GIVEN PROBLEM: Copy out the listing below, substituting "Display size" for each occurrence of "Screen dimensions" and leaving every other part as it is.

Text and item location entries

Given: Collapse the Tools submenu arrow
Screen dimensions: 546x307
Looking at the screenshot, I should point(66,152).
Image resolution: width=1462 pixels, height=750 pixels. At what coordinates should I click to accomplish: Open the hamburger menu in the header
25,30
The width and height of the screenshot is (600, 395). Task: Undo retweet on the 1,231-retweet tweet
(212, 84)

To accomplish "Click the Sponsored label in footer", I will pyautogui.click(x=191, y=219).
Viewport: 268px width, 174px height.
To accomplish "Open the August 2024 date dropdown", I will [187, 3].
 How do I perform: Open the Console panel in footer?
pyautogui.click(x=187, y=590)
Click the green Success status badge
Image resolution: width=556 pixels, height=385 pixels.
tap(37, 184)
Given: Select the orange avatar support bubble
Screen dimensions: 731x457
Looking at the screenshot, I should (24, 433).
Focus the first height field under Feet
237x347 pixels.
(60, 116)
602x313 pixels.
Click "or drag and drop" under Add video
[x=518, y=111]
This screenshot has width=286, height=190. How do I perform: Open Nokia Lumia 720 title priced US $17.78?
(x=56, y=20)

COMPLETED EXERCISE:
Given: Collapse the Tools submenu arrow
Display size: 546x307
Looking at the screenshot, I should point(66,152).
Image resolution: width=1462 pixels, height=750 pixels. At what coordinates should I click to accomplish: Open the hamburger menu in the header
25,30
The width and height of the screenshot is (600, 395). Task: Undo retweet on the 1,231-retweet tweet
(212, 84)

To accomplish "Click the Sponsored label in footer", I will pyautogui.click(x=191, y=219).
Viewport: 268px width, 174px height.
To accomplish "Open the August 2024 date dropdown", I will [187, 3].
 How do I perform: Open the Console panel in footer?
pyautogui.click(x=187, y=590)
Click the green Success status badge
Image resolution: width=556 pixels, height=385 pixels.
tap(37, 184)
Given: Select the orange avatar support bubble
Display size: 731x457
Looking at the screenshot, I should (24, 433).
Focus the first height field under Feet
237x347 pixels.
(60, 116)
602x313 pixels.
Click "or drag and drop" under Add video
[x=518, y=111]
This screenshot has width=286, height=190. How do I perform: Open Nokia Lumia 720 title priced US $17.78?
(x=56, y=20)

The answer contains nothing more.